== The problem ==
Look through the records below for the line with "Where should I click to: Open". Return that line and each one after it up to and including the line with "Navigate to the", exactly.

--- Given data ---

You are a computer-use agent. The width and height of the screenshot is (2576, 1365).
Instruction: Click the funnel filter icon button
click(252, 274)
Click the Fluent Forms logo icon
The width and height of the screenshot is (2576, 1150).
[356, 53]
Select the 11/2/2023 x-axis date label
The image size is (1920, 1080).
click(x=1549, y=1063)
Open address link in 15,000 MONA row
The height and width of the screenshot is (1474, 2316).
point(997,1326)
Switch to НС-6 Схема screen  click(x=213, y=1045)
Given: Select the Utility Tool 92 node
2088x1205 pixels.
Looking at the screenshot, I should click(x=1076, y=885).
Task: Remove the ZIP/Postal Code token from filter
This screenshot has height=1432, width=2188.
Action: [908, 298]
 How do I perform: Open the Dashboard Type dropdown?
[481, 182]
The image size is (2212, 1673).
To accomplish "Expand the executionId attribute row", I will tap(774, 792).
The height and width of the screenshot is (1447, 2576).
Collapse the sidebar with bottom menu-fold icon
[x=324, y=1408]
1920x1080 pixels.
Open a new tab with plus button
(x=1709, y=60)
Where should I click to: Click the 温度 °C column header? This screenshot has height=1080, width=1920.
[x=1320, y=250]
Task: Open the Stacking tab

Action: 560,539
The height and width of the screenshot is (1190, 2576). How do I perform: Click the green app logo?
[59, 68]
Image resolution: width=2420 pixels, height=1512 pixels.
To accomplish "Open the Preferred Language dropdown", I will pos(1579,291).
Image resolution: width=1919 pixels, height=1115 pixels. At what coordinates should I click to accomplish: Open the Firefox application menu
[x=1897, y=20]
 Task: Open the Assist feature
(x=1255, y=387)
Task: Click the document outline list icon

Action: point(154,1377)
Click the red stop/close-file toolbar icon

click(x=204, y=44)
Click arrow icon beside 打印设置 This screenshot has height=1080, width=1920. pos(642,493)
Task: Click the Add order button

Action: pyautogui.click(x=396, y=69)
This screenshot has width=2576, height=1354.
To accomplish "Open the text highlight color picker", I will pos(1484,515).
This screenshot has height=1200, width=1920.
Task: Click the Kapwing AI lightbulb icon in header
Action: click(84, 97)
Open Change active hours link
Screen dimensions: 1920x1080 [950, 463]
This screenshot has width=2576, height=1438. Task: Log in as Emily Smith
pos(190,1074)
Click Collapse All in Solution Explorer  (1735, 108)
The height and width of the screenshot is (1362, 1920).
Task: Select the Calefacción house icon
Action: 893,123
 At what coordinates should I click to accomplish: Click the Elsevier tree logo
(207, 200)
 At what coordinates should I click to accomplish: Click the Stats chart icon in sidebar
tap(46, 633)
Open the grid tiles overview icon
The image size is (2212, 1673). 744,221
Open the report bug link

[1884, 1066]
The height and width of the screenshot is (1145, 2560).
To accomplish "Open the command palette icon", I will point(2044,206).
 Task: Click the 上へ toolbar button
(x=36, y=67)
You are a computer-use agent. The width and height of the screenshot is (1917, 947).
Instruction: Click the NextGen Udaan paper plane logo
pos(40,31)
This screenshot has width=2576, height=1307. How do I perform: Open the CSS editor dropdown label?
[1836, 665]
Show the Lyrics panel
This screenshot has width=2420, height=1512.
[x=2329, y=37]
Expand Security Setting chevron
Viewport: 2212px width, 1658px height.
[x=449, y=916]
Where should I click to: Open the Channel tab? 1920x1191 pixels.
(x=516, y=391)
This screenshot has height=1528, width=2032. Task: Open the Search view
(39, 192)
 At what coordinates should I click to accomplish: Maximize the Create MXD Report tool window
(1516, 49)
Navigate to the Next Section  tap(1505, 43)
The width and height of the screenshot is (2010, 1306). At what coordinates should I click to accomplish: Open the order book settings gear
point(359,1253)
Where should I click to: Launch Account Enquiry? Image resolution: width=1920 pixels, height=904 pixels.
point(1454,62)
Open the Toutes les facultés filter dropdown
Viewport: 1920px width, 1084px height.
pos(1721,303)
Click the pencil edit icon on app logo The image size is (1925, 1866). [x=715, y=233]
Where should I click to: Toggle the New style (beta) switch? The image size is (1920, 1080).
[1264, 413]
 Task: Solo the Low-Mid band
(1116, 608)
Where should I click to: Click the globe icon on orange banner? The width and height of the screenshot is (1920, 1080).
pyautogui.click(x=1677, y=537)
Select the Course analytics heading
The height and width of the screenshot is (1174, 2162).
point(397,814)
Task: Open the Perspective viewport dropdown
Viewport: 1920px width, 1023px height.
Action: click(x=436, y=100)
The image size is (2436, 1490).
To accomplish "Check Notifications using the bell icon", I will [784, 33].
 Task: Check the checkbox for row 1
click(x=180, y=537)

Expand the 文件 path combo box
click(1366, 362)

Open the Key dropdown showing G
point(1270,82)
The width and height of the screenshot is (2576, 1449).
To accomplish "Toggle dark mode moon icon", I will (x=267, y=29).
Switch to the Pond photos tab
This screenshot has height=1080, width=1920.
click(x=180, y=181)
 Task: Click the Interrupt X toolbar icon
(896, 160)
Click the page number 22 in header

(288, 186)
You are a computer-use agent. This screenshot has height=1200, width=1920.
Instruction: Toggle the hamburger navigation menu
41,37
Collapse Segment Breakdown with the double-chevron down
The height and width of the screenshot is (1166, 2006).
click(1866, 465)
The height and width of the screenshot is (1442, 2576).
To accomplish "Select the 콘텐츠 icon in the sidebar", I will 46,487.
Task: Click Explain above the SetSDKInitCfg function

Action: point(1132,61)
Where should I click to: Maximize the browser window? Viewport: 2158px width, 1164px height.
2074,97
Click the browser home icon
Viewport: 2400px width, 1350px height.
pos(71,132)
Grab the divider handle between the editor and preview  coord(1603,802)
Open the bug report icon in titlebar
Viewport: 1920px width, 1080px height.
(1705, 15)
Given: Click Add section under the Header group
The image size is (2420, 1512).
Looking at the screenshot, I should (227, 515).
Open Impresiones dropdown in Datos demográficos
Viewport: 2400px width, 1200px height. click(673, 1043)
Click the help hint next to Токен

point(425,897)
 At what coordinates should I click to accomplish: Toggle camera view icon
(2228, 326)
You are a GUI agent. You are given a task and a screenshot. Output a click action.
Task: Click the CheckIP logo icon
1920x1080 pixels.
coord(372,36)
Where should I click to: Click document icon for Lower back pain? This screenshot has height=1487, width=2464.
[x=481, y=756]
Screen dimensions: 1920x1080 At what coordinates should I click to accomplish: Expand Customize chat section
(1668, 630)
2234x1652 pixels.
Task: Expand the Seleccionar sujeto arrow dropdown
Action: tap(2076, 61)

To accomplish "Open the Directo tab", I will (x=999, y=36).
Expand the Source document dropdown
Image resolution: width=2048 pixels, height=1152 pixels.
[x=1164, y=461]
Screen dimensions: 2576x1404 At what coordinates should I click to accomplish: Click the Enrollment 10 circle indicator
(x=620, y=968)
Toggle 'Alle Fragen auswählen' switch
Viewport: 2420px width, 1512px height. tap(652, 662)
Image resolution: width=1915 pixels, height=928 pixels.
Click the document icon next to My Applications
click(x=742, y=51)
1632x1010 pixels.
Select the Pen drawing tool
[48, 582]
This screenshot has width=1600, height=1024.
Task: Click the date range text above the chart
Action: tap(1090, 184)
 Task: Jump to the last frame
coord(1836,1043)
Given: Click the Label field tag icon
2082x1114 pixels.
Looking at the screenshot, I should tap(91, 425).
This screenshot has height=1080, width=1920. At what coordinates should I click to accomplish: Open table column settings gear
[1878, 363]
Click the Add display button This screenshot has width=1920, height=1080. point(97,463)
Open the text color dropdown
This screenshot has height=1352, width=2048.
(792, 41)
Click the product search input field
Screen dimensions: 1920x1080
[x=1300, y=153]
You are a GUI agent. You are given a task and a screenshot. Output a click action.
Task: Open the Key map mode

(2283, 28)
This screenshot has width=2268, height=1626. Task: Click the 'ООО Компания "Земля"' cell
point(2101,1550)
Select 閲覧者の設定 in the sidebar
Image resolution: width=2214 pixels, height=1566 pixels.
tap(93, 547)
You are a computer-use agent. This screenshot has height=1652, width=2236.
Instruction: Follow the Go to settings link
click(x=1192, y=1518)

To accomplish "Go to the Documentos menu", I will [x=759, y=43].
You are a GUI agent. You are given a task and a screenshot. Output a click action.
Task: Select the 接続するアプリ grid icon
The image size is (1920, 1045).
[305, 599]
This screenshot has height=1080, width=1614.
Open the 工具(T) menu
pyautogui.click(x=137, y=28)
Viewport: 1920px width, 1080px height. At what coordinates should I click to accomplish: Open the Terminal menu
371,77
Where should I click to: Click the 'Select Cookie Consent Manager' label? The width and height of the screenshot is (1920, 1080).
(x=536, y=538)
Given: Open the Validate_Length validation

---

== Output of the exercise ==
Where should I click to: Open the Channel tab? 1920x1191 pixels.
(x=516, y=391)
This screenshot has height=1528, width=2032. Task: Open the Search view
(39, 192)
 At what coordinates should I click to accomplish: Maximize the Create MXD Report tool window
(1516, 49)
Navigate to the Next Section  tap(1505, 43)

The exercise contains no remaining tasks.